- **Exercise materials**:

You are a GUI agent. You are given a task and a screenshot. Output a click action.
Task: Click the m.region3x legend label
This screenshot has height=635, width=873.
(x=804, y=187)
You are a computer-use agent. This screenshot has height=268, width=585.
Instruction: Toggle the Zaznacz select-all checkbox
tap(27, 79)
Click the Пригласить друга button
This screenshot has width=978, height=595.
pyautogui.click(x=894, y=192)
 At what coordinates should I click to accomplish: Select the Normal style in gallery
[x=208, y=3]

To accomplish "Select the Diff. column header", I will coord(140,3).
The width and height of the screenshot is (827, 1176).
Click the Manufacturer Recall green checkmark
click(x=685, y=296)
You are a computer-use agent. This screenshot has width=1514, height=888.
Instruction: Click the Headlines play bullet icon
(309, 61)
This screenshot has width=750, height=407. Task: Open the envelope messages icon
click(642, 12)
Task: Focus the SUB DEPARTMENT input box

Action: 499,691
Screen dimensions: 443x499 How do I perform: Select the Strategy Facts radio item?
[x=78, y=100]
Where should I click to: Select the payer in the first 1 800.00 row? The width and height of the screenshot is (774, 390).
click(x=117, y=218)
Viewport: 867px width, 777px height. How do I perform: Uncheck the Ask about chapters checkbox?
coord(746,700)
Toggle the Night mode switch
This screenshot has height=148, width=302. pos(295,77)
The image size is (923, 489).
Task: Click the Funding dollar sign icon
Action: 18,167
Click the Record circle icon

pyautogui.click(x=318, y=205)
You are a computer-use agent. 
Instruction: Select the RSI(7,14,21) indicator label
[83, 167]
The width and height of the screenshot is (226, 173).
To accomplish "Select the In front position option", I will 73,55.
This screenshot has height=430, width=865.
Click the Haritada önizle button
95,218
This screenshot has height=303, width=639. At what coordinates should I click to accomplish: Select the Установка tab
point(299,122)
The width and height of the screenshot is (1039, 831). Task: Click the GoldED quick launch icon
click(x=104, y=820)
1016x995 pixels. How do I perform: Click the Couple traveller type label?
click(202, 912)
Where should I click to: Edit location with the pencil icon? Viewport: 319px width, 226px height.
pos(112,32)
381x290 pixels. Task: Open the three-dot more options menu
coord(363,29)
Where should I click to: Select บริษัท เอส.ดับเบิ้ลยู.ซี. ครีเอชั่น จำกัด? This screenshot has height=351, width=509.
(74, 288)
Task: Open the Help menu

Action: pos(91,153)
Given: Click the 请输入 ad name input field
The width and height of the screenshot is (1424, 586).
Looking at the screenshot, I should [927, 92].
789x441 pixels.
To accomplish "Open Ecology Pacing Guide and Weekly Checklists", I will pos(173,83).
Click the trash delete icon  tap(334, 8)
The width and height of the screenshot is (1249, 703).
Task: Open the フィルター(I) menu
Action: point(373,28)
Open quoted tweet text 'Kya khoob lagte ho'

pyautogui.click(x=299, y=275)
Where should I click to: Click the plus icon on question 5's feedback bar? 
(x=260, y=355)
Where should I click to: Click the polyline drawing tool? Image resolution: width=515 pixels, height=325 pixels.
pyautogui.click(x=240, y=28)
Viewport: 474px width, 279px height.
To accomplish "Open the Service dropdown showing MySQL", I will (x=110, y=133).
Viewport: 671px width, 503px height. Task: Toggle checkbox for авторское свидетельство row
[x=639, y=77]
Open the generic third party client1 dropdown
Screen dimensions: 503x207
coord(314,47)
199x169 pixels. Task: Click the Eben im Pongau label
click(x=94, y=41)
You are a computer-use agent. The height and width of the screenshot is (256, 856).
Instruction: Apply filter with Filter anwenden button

- **Exercise requirements**:
In the entries above, copy the lines from the one that contains "Viewport: 474px width, 279px height." through the last line, exactly as they appear.

- **Answer space**:
Viewport: 474px width, 279px height.
To accomplish "Open the Service dropdown showing MySQL", I will (x=110, y=133).
Viewport: 671px width, 503px height. Task: Toggle checkbox for авторское свидетельство row
[x=639, y=77]
Open the generic third party client1 dropdown
Screen dimensions: 503x207
coord(314,47)
199x169 pixels. Task: Click the Eben im Pongau label
click(x=94, y=41)
You are a computer-use agent. The height and width of the screenshot is (256, 856).
Instruction: Apply filter with Filter anwenden button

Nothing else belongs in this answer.